#### ACTIVITY
After finding the line that holds "Task: Open the dev bookmarks folder" below, set down that line and the rest through the final one exactly, leaving the pictures out.

#### Data entries
····················
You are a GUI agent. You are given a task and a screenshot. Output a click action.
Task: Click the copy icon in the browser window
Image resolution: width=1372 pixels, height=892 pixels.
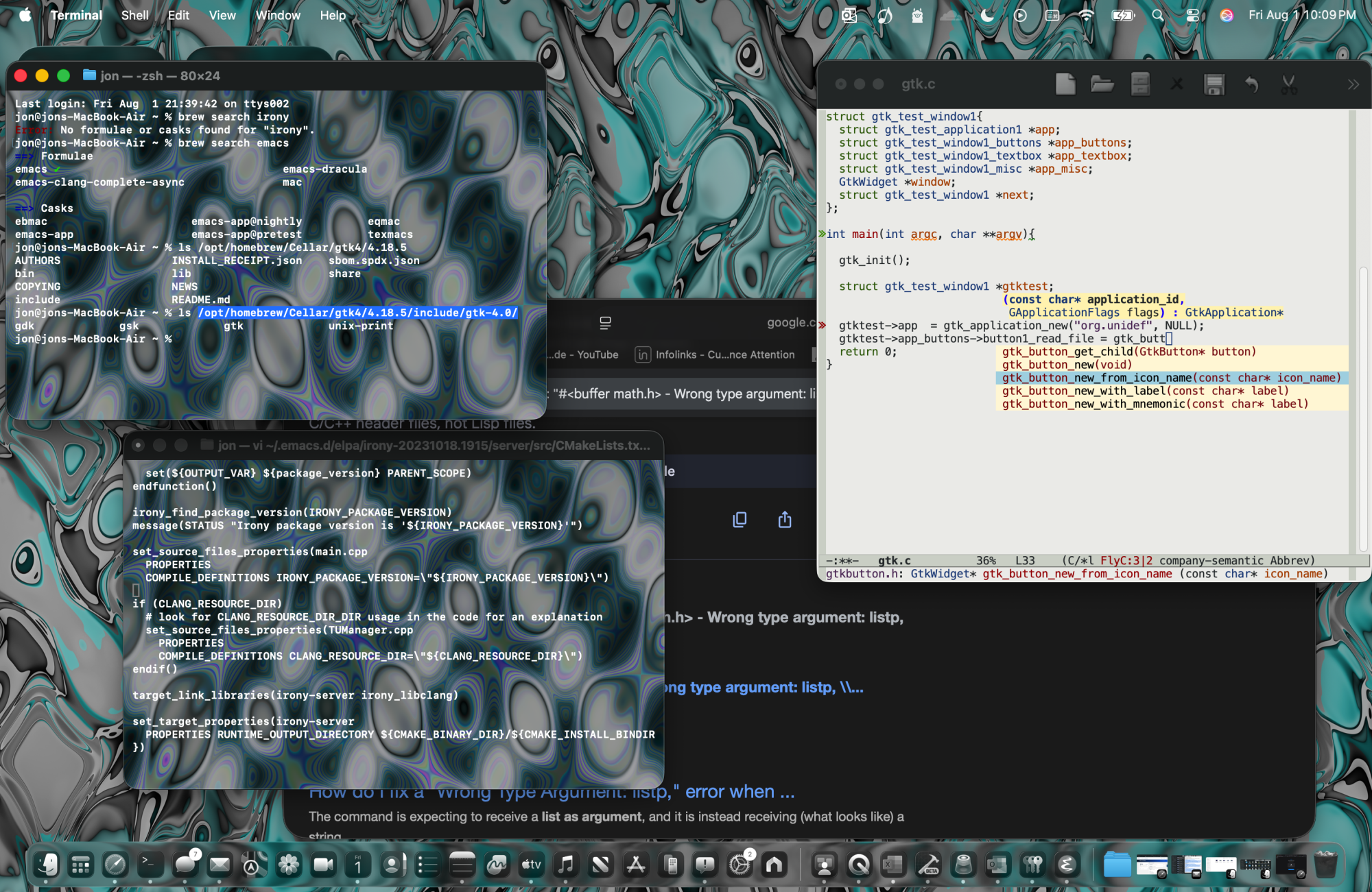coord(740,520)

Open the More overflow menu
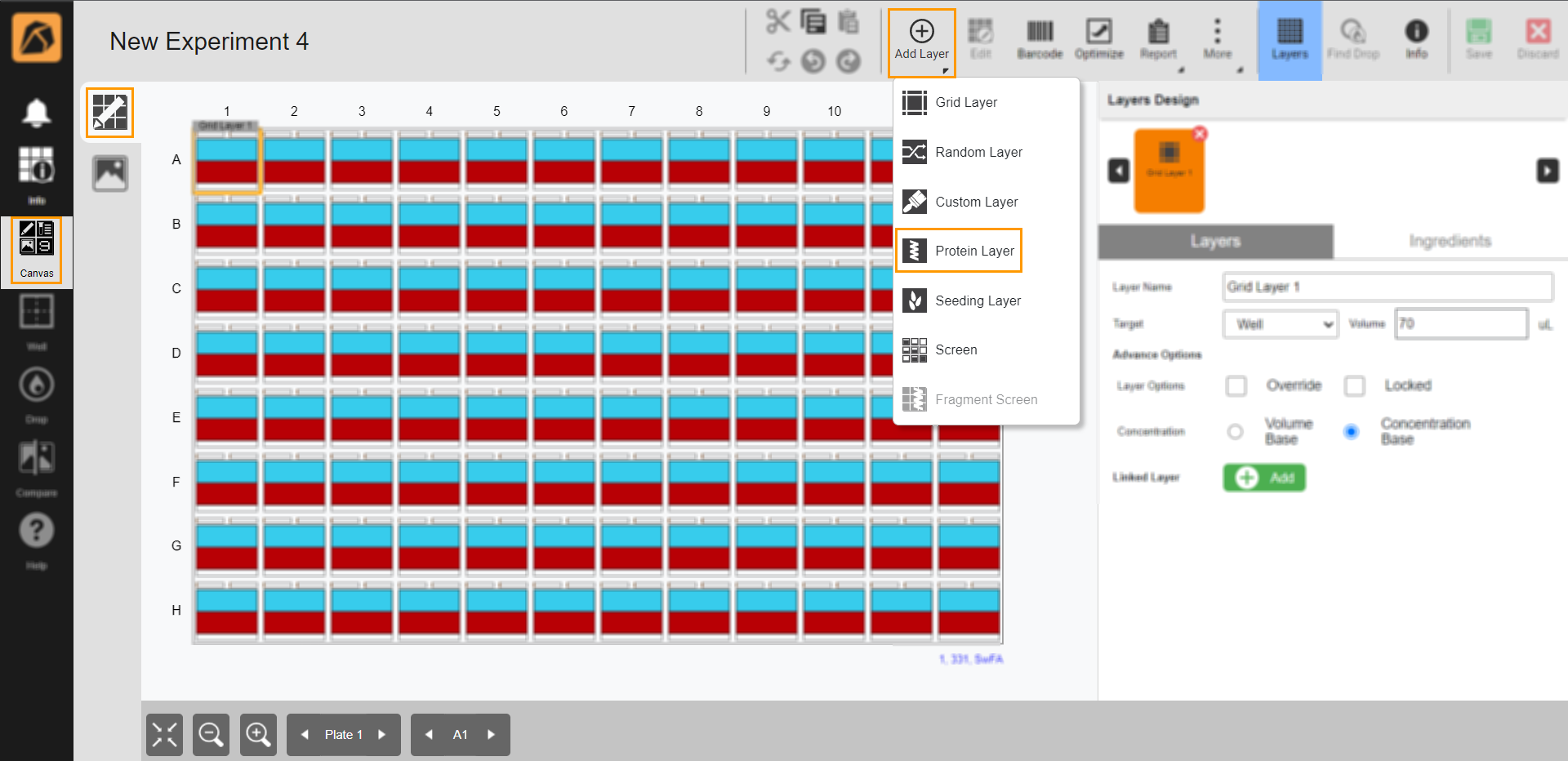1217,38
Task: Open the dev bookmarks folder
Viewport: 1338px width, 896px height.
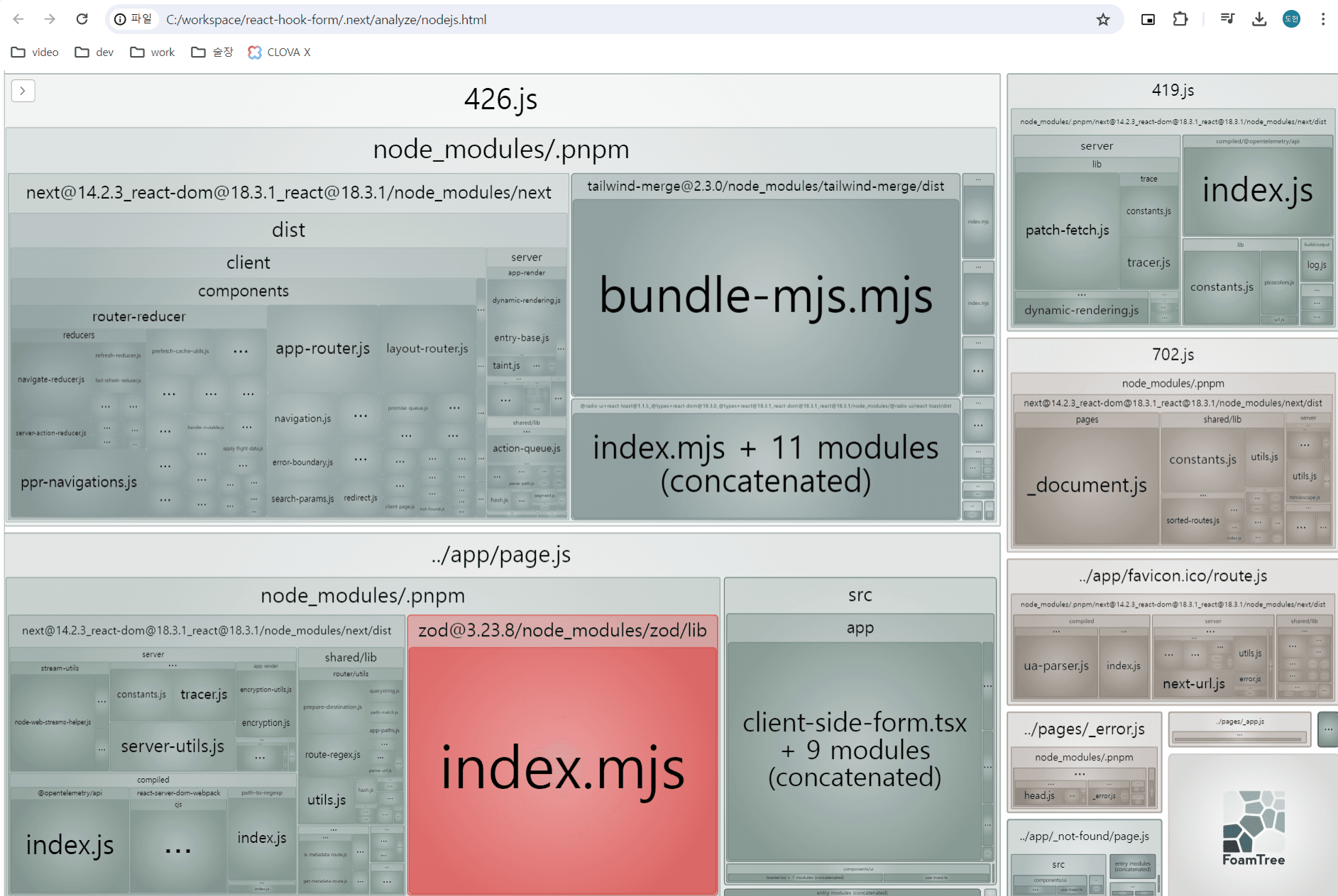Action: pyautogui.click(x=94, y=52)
····················
#### TASK RESULT
Task: Open the dev bookmarks folder
Viewport: 1338px width, 896px height.
Action: pyautogui.click(x=94, y=52)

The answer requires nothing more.